Artur Mas lo dijo bien claro: “Lo que las urnas no nos dieron directamente se ha tenido que corregir mediante la negociación”. En su comparecencia ante los medios, el Ex president de la Generalitat se refería así al acuerdo con las CUP. Un cierto temblor en su voz delataba que no era del todo ajeno al sentido de estas palabras que sitúan la democracia como un instrumento al servicio de una causa, y que sugieren que los partidos del ‘plebiscito’, finalmente, se han decidido a subordinar la democracia como medio, a la nación como fin último. Si este planteamiento no sorprende en un partido como CDC, acostumbrado a las ‘causa mayores’, sí resulta decepcionante en quien defiende la ‘radicalidad democrática’ como las CUP.
La situación en la que se encuentra Catalunya desde la tarde del domingo, ya no es así tan sólo de emergencia social, sino también de emergencia política, y en un grado mucho más acusado que si se hubieran ‘puesto las urnas’ por segunda vez, para dejar decidir a la ciudadanía. Con la renuncia a convocar elecciones, Mas ha dado continuidad a una legislatura que tiene por seña de identidad, más allá de sus
lapsus lingue, un profundo déficit democrático. En primer lugar, está la trampa de vestir unas elecciones parlamentarias como plebiscitarias y luego interpretar el resultado plebiscitario desde una lógica parlamentaria. Si la lógica plebiscitaria es la de una persona un voto, el plebiscito se perdió por 14.709 votos (sin contar Unió y 115.579 con Unió).
En segundo lugar está la manipulación que supone el acuerdo con las CUP y que cuestiona la fidelidad a su programa. Este se presentaba desde el inicio como una propuesta a dos niveles: Un programa plebiscitario, pero a su vez un programa político para poner fin al capitalismo, enfrentarse al patriarcado y luchar por una república “de todas y para todas las personas”. Con la prestación incondicional de dos diputados y la supeditación de su voto a la estabilidad parlamentaria que monopoliza Convergencia, es complicado imaginar cómo van a promover la nacionalización de la banca, la desobediencia a la reforma laboral votada por Mas, o salvar a la sanidad catalana del ánimo de lucro de patrones como Boi Ruiz.
Pero si resulta algo torticero y desalentador el artificio político con el que las CUP traicionan la confianza de una buena parte de sus votantes, más preocupantes resultan aún las formas y el tono del acuerdo. Inquieta la disposición por parte del propio partido anticapitalista a aceptarlas, pero aún más la de su socio ‘capitalista’ al imponerlas.

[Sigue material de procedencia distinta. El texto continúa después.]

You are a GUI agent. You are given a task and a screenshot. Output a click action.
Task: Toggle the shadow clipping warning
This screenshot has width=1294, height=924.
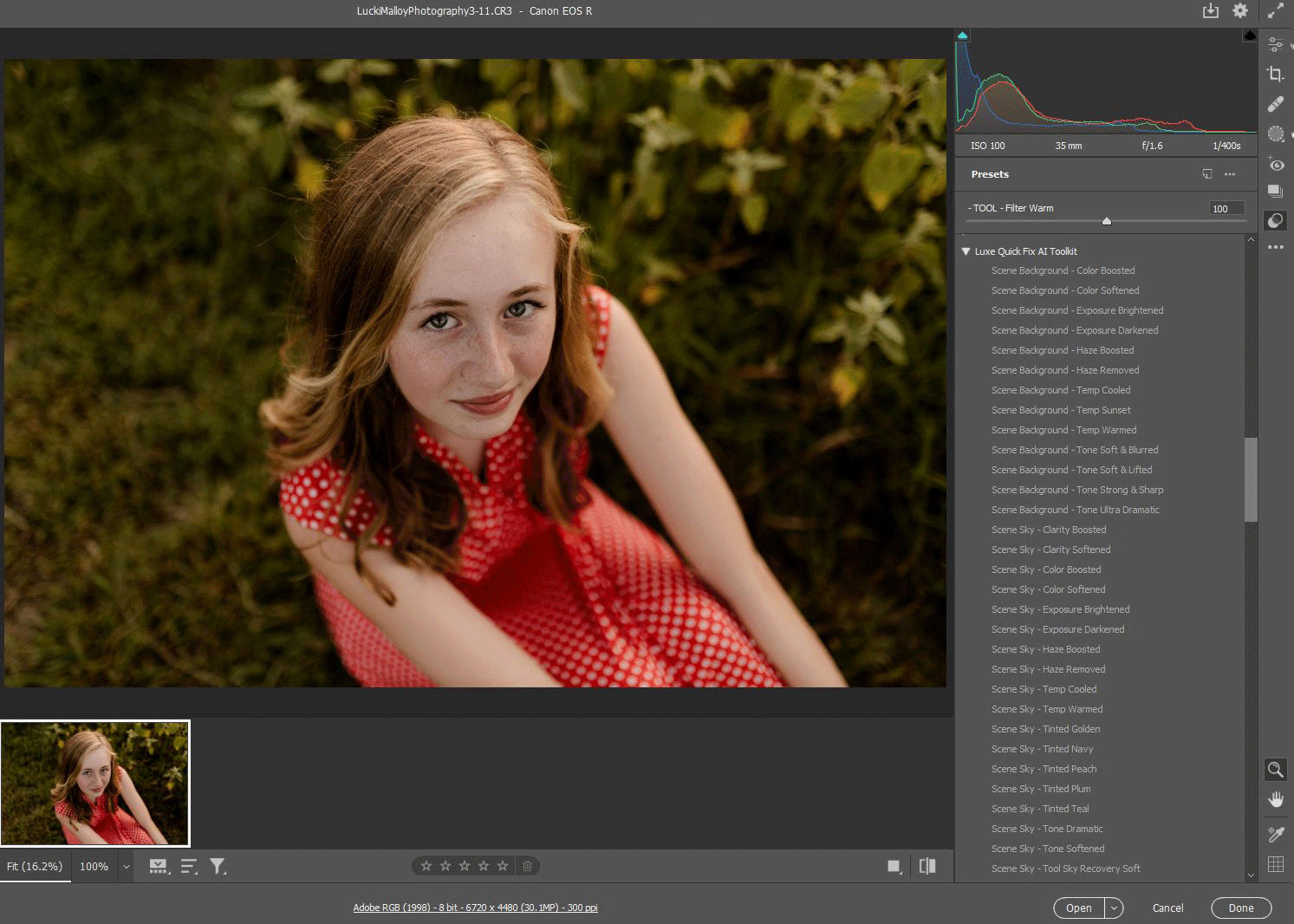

Hay una constante en todos los regímenes que se adscriben el monopolio sobre las conciencias, ya sea la iglesia católica o el totalitarismo soviético, y es su propensión a forzar la confesión autoinculpatoria, su querencia por ejemplarizar, en edificantes espectáculos públicos, su hegemonía moral. En este sentido los puntos 4 y 5 del acuerdo devienen lacerantes para la cultura democrática catalana.
El “Con el corazón sincero y fe no fingida, abjuro, maldigo y detesto los mencionados errores y herejías y, en general, todos y cada uno de los otros errores, herejías y sectas contrarias a la Santa Iglesia” de Galileo, o el “Nos alzamos contra la alegría de la nueva vida con métodos de lucha completamente criminales” de la confesión de Nikolai Bujarin, en 1938, es, sin lugar a dudas, fruto de circunstancias difícilmente comparables, pero aún así el principio es parecido. En honor al ideólogo marxista, hay que situar aquí que, incluso cuando uno se enfrenta a la Corte Suprema de la URSS, puede arrostrar semejante circunstancia con algo de dignidad.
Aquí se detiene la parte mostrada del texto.